• [Material for this exercise]
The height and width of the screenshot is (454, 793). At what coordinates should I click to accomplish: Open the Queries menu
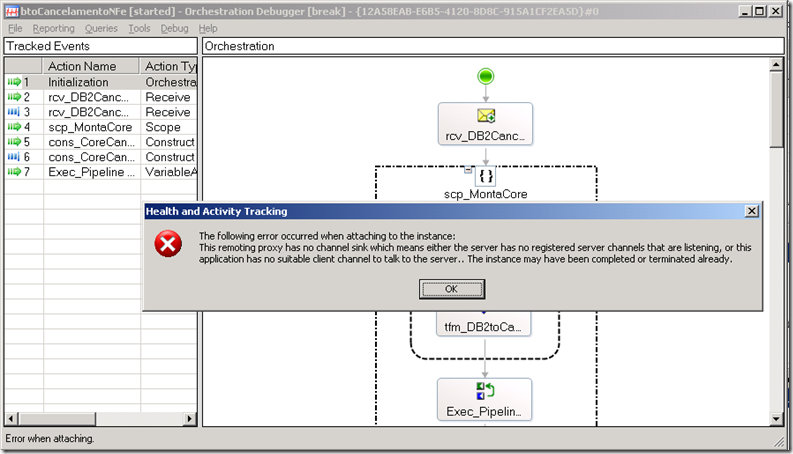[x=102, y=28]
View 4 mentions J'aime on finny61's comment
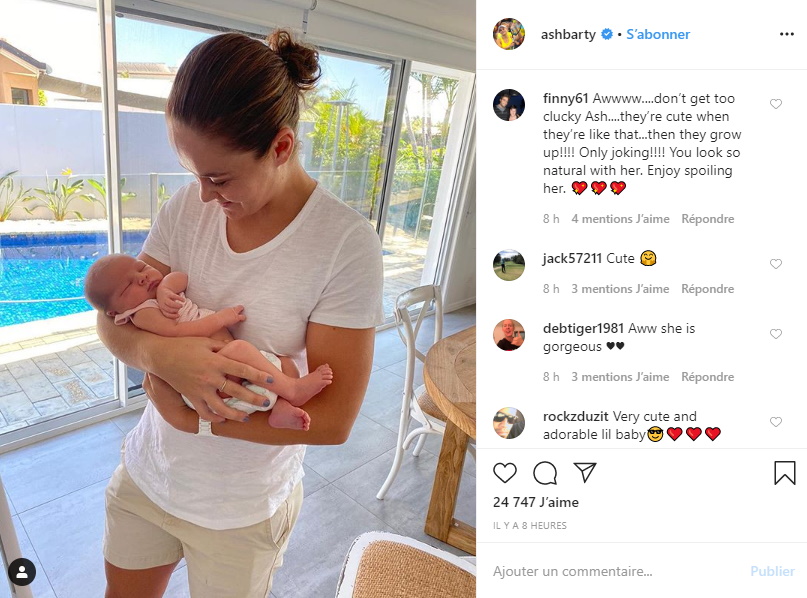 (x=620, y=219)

* * *

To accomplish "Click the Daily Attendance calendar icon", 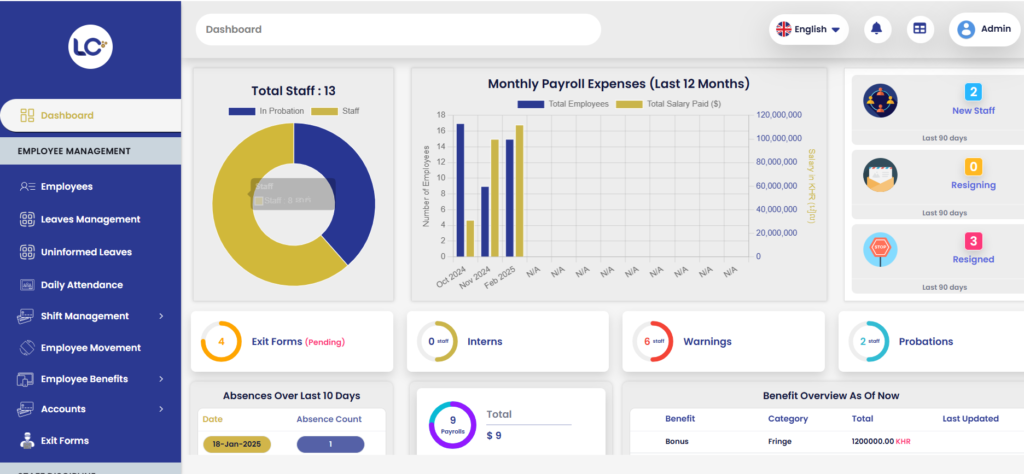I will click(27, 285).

--

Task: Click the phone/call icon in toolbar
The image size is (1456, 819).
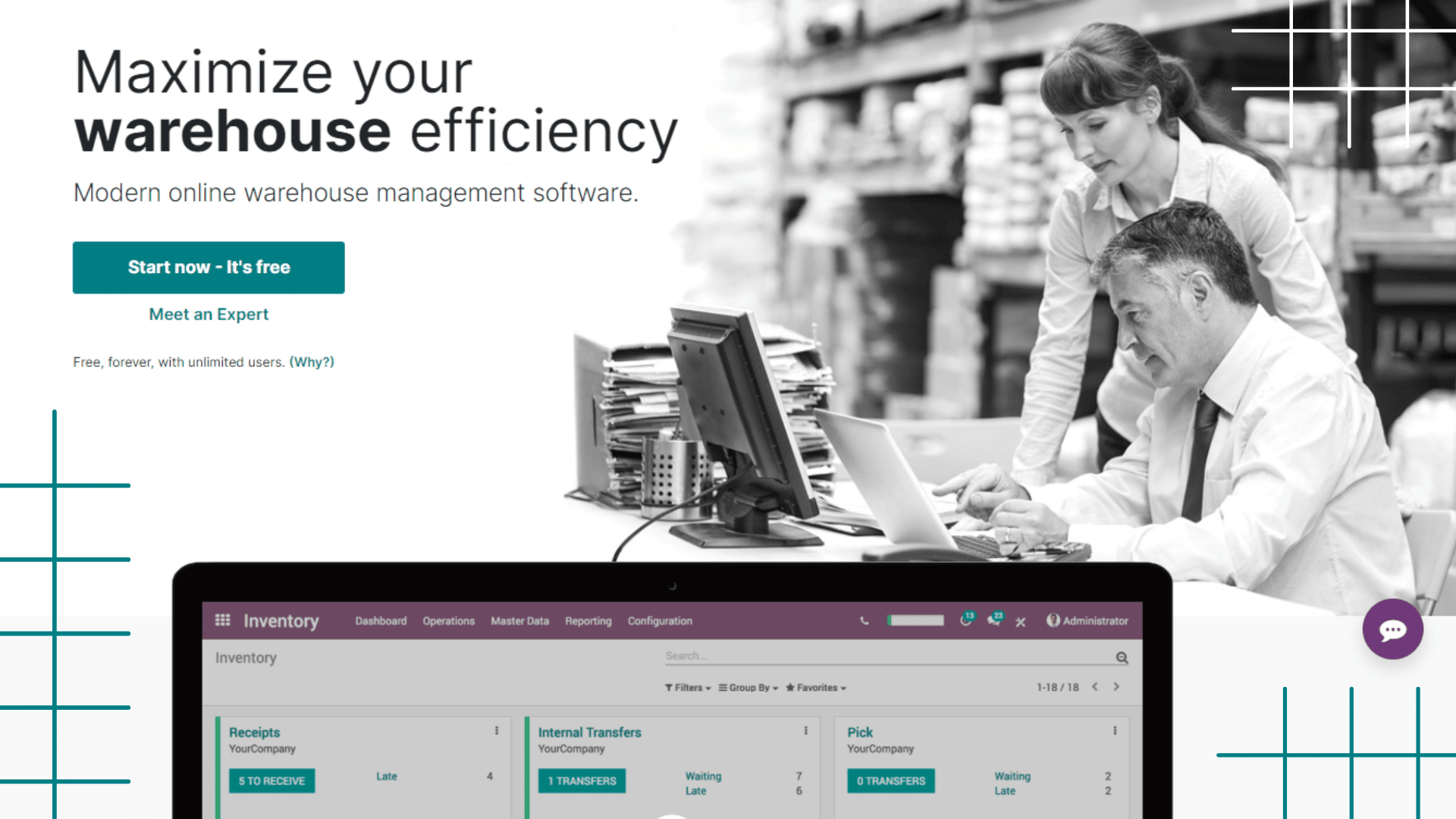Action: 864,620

• [Exercise goal] Copy the rows between the line holding "Task: Click the phone/call icon in toolbar" and the line holding "Action: 864,620", inclusive, word for word. Leave out the pictures.

• [Finished exercise]
Task: Click the phone/call icon in toolbar
The image size is (1456, 819).
Action: 864,620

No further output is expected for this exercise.